Шум приближался. Дружина охватывала растерявшихся людей смертельным кольцом.
Молча, деловито собирал Игнатий валежник и хворост.
– Едино спасение от господарей и земных неправд, – объявил он, разжигая костёр, – огненное крещение.
Изуродованное лицо его как будто оживилось, стало осмысленней.
– Во имя Отца и Сына и Святаго Духа!
Старик пригнулся и, раскачав руками, ринулся в пламя.
Грянул залп. Что-то горячее обожгло плечо Фомы. Он растопырил руки, закрыл глаза. Кто-то обнял его и уволок в нору, ведущую в противоположную сторону леса.
– Хвали Бога, Фома, – спасены.
Пятисотный приоткрыл глаза. Земля заколыхалась вдруг, вздыбилась, с грохотом, воем и пронзительным свистом ударилась об его голову. Фома попытался оттолкнуться, кто-то крепко, железными когтями вцепился в плечо. Он приоткрыл рот, скребнул зубами землю и утонул в чёрной немой пустоте.
Двадцать седьмого сентября к Троице прибыли челобитчики с митрополитом Суздальским Иларионом во главе[81].
Их не пустили в лавру. Пришлось остановиться в посаде и ждать.
Только через три дня Софья выслала к послам от имени государей дворянина Лукьяна Голосова.
На монастырском дворе, перед боярами и послушниками, Голосов, не испросив благословения у Илариона, дерзко оглядел челобитчиков.
– А повелевают государи со государыней, – процедил он сквозь зубы, – чтобы стрельцы от смятения перестали, сполохов и страхования на Москве не производили, за казнь Хованских не вступались.
Он тряхнул головой, передохнул и поднял высоко руку.
– А казнили их не лукавством бояре, но Божьим благоволением. Измена бо розыском обнаружена и подлинным свидетельством: суд же о милости и казни вручён от Бога царям-государям; а стрельцам, понеже приговор скреплён рукой царей не токмо говорить, а мыслить о том не довелось…
Точно в церкви, с глубоким вниманием выслушали послы требования государей и, превозмогая стыд за своё унижение, пали на колени.

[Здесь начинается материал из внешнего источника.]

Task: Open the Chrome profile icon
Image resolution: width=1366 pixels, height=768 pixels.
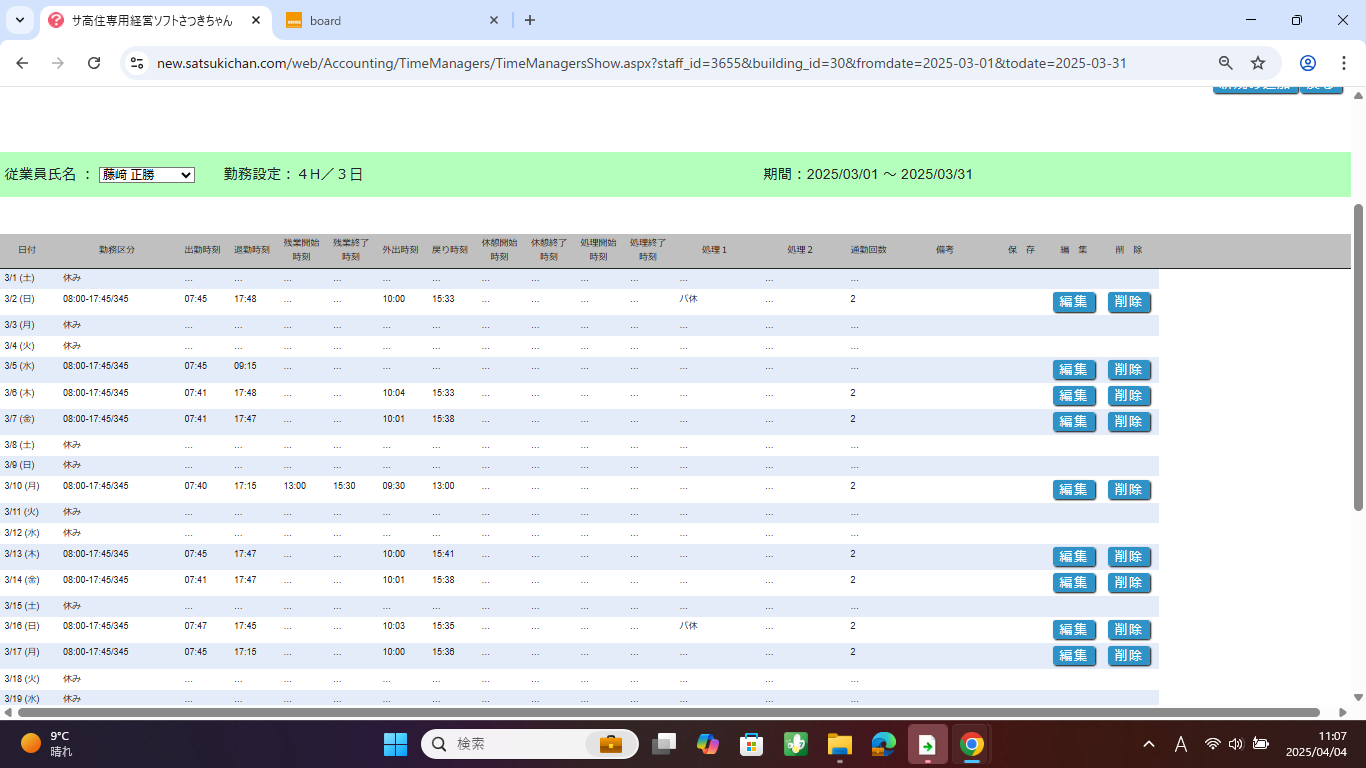Action: pos(1307,63)
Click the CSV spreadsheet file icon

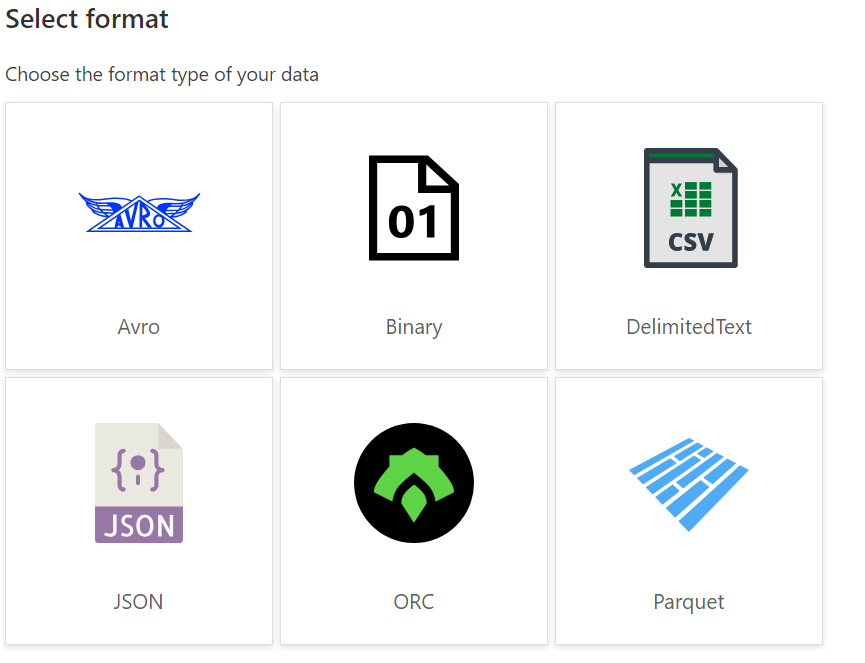pyautogui.click(x=691, y=208)
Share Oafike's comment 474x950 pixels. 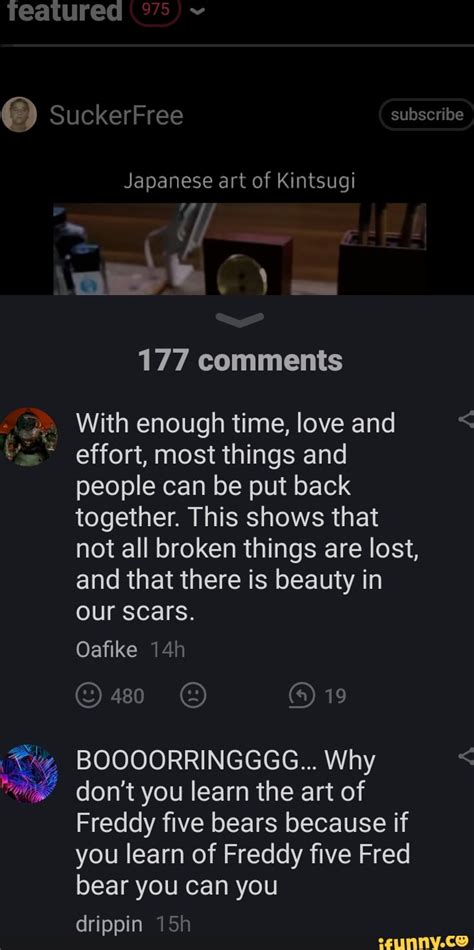pyautogui.click(x=467, y=419)
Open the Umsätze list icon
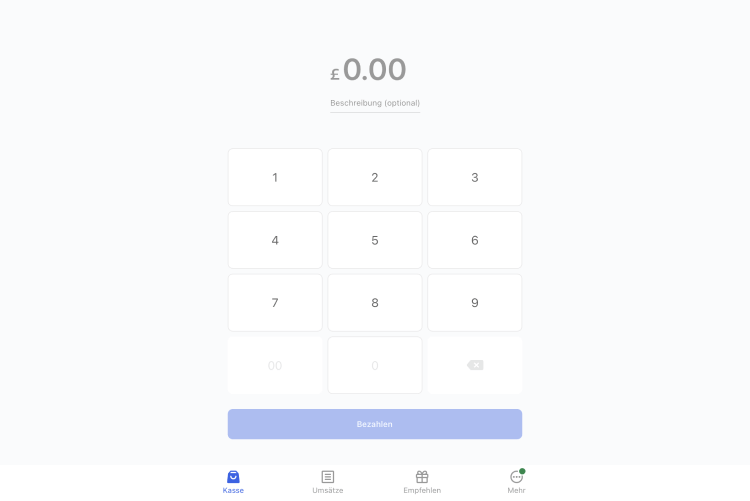 click(327, 477)
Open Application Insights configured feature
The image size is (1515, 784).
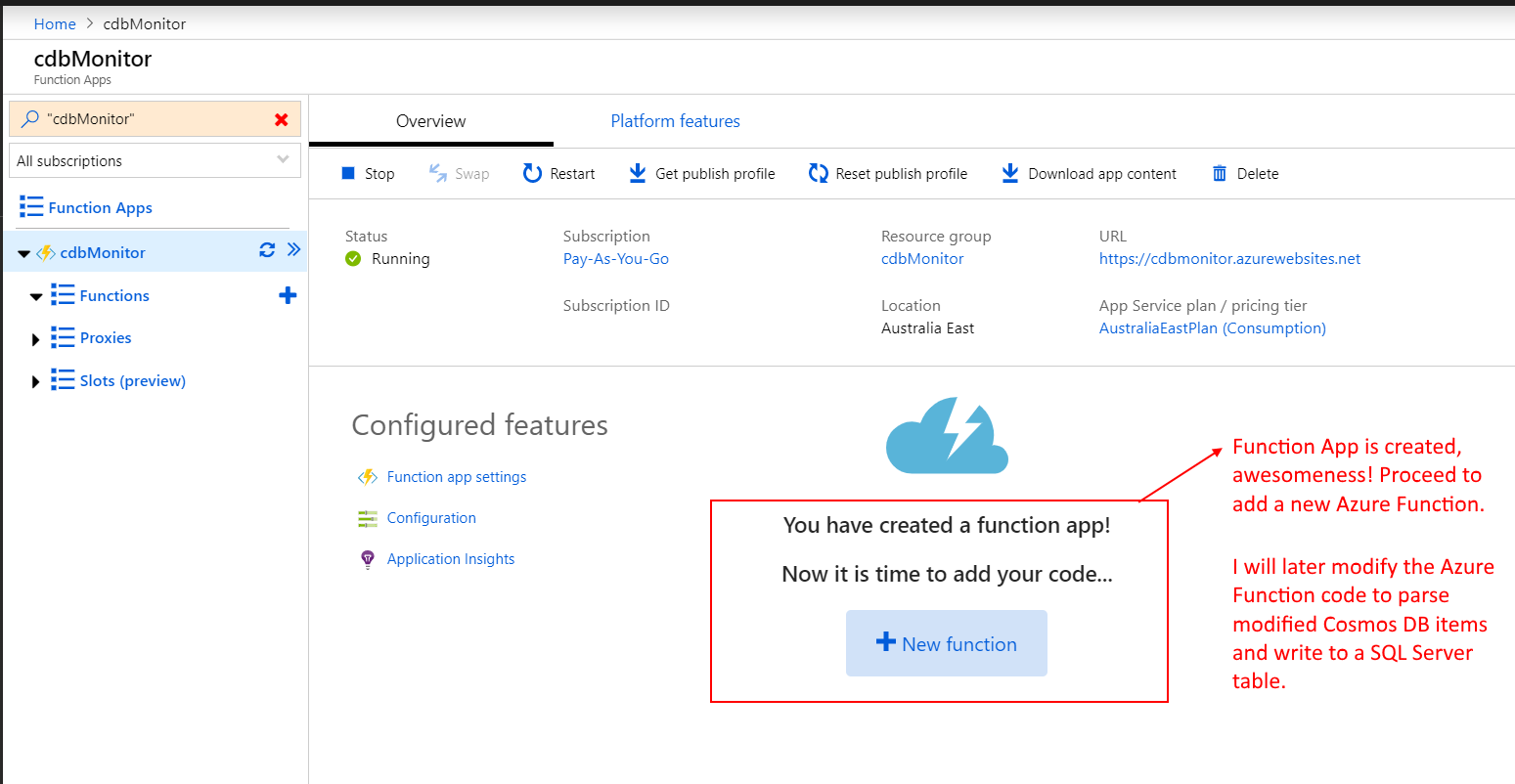(x=450, y=559)
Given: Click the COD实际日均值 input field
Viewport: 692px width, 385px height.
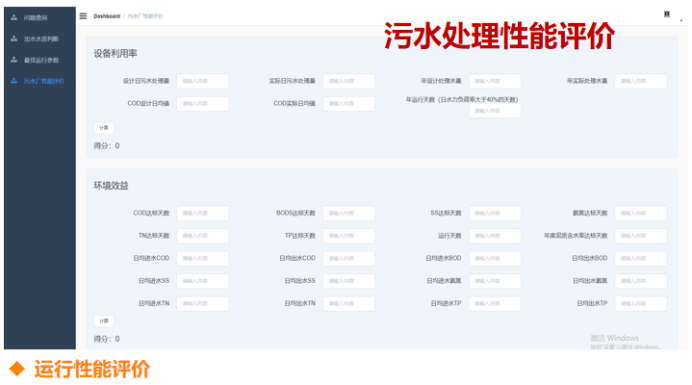Looking at the screenshot, I should [x=349, y=104].
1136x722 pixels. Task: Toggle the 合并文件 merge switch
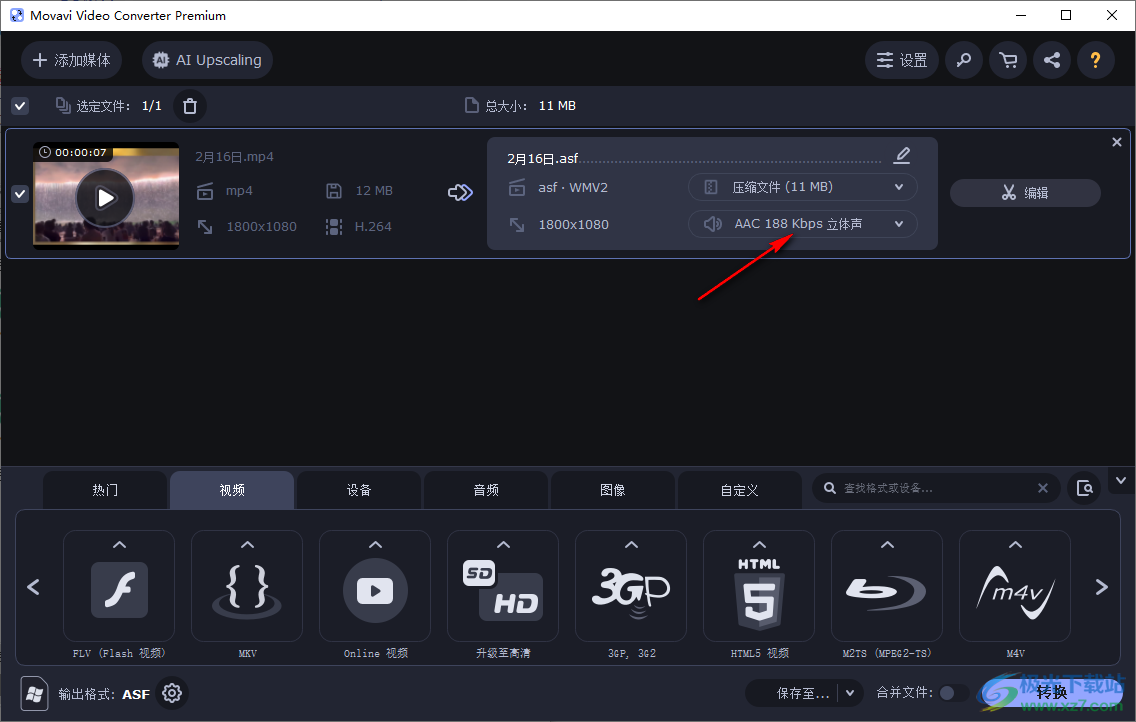pyautogui.click(x=953, y=693)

– Даём обетование от всех полков замириться, токмо бы помиловали нас государи, не пускали на Москву дворянские рати, не разорили домы стрелецкие.
– И домы убогих людишек, – робко прибавил кто-то.
Иларион поднял руку.
– Яко милует Бог чад своих, христиан, тако да помилуют государи холопей своих, стрельцов кающихся!
Он исподлобья поглядел в оконце кельи и лёгким, почти неуловимым кивком ответил на поклон улыбающегося во всё лицо Ивана Михайловича.
Челобитчики не поднялись с колен до тех пор, пока Голосов не посулил просить у царевны разрешения принять лично послов.
У ворот Илариона остановил игумен.
– А коли преступил ты, владыко, порог смиренной обители сей, вместно тебе и хлеба-соли наших откушать.
Поломавшись, Иларион почеломкался из щёки в щёку со всеми выборными и поплёлся за игуменом.
Его проводили в покои, где обитало царское семейство.